» **Kutipan Teks**
━━━━━━━━━━━━━━━━━━━━

Kalau saya menyebut komisi- komisi tadi, itu karena sebagian pengurusnya mesti dipilih oleh panitia seleksi. Contohnya KPK tadi, lalu KPU, KPPU atau KPI. Bahkan sekarang untuk mendapatkan pejabat eselon I dan II pun membutuhkan pansel. Saat ini saya juga terlibat dalam pansel di sejumlah kementerian untuk memilih pejabat tinggi tersebut. Jadi kalau ada kelebihan pasok komisi, tentu bakal ada kekurangan pasok pansel. Mencari anggota pansel menjadi sangat sulit.
Mungkin bakal ada orangorang itu saja yang menjadi anggota pansel. Maklum pengorbanan waktunya lumayan banyak. Apalagi selain komisi-komisi tadi, masih ada lagi sejumlah petinggi negara yang prosesnya juga harus dipilih lewat seleksi terbuka. Ini untuk membangun sistem meritokrasi dan sekaligus menangkal KKN. Jangan sampai posisiposisi penting di pemerintah diisi oleh kerabat pejabat tertentu atau orang-orang terdekatnya.

━━━━━━━━━━━━━━━━━━━━

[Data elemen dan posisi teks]
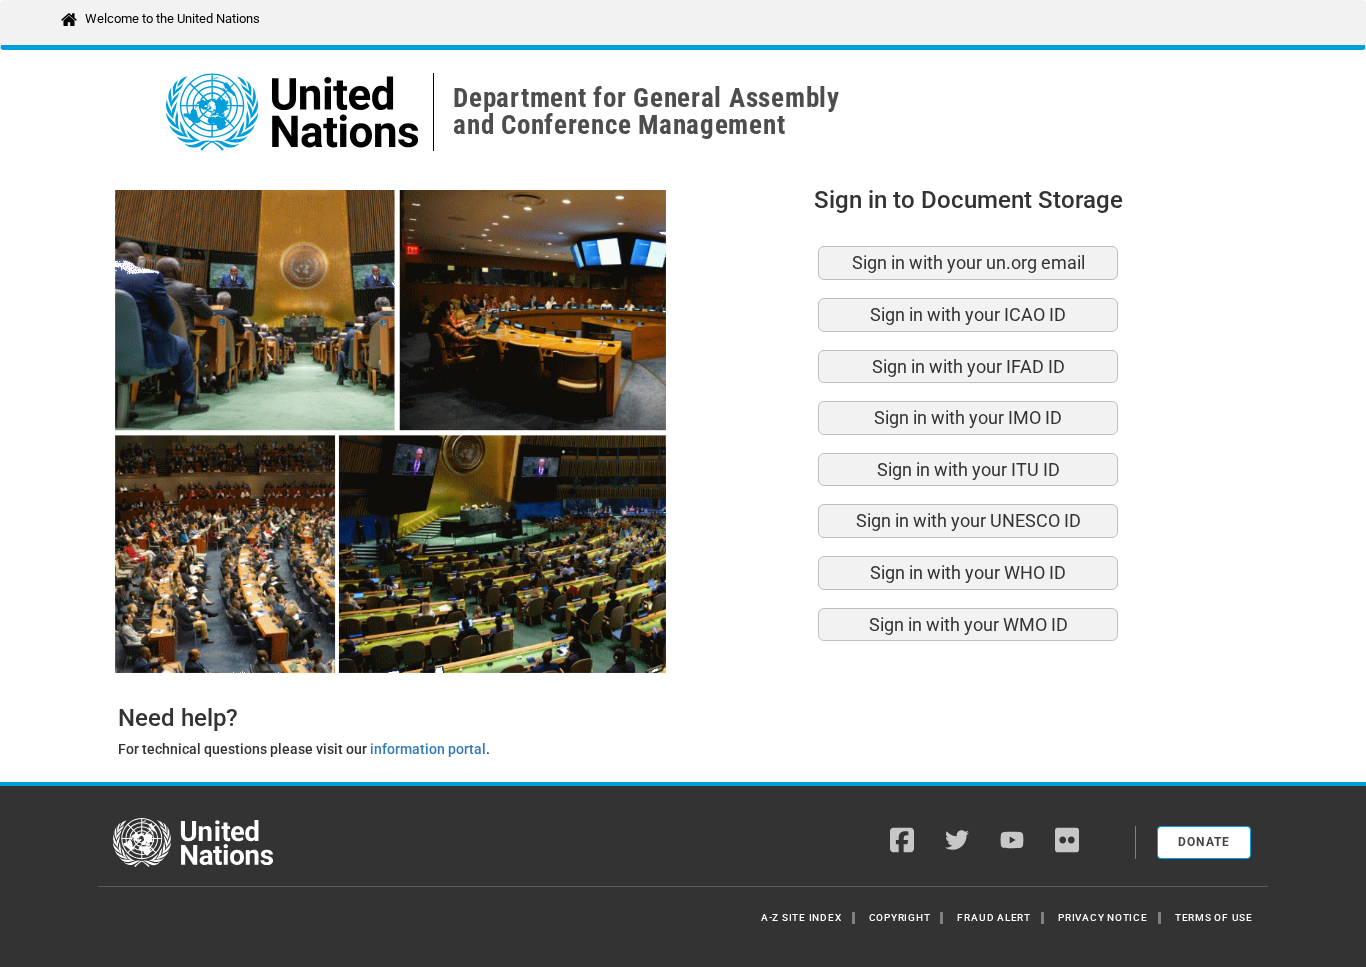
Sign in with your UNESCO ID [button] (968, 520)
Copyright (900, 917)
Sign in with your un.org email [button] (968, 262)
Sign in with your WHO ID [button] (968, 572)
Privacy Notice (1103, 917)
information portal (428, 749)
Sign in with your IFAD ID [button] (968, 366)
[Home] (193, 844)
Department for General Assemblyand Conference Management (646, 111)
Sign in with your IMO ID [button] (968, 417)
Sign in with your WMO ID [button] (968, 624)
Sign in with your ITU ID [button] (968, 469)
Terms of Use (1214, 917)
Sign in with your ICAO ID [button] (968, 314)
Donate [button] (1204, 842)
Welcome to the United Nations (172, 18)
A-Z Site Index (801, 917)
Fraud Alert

━━━━━━━━━━━━━━━━━━━━

» **Tugas**
[a] Kutip bagian teks tentang panitia seleksi, mulai dari "Kalau saya menyebut" sampai "atau orang-orang terdekatnya.".
[b] Menurut teks tentang panitia seleksi, untuk apa proses seleksi terbuka bagi petinggi negara dijalankan?
[c] Tolong lanjutkan teks tentang panitia seleksi, dimulai setelah kalimat terakhirnya.
Baris-baris itu tidak dipakai di sini.

» **Jawaban Tiap Tugas**
[a]
Kalau saya menyebut komisi- komisi tadi, itu karena sebagian pengurusnya mesti dipilih oleh panitia seleksi. Contohnya KPK tadi, lalu KPU, KPPU atau KPI. Bahkan sekarang untuk mendapatkan pejabat eselon I dan II pun membutuhkan pansel. Saat ini saya juga terlibat dalam pansel di sejumlah kementerian untuk memilih pejabat tinggi tersebut. Jadi kalau ada kelebihan pasok komisi, tentu bakal ada kekurangan pasok pansel. Mencari anggota pansel menjadi sangat sulit.
Mungkin bakal ada orangorang itu saja yang menjadi anggota pansel. Maklum pengorbanan waktunya lumayan banyak. Apalagi selain komisi-komisi tadi, masih ada lagi sejumlah petinggi negara yang prosesnya juga harus dipilih lewat seleksi terbuka. Ini untuk membangun sistem meritokrasi dan sekaligus menangkal KKN. Jangan sampai posisiposisi penting di pemerintah diisi oleh kerabat pejabat tertentu atau orang-orang terdekatnya.

[b] Untuk membangun sistem meritokrasi dan sekaligus menangkal KKN.

[c]
Birokrasi pemerintahan kita rusak, antara lain, karena faktor ini. Jadi, mesti ada tim seleksi. Di antaranya posisi untuk jabatan pimpinan tinggi (JPT). Alhasil, mereka yang masuk tim pansel harus orang-orang mempunyai kapasitas secara akademis, dapat dipercaya, dan berpengalaman. Lalu, orangorang ini harus menghasilkan orang-orang terpilih. Sebab orang-orang inilah yang akan mengisi posisi-posisi penting di pemerintahan.
Belajar dari tim Pansel KPK tadi, guna mengisi orangorang di komisi-komisi lainnya, saya berharap kita tidak terjebak untuk mencari ”orang-orang suci” atau ”manusia setengah dewa”. Kalau tidak, kita bakal kesulitan mencari orang yang mau duduk di komisi-komisi tadi dan kesulitan mencari anggota panselnya. Kecuali orangorang suci yang sudah masuk surga mau turun kembali ke bumi untuk mengurusi masalah ini. Anda mau?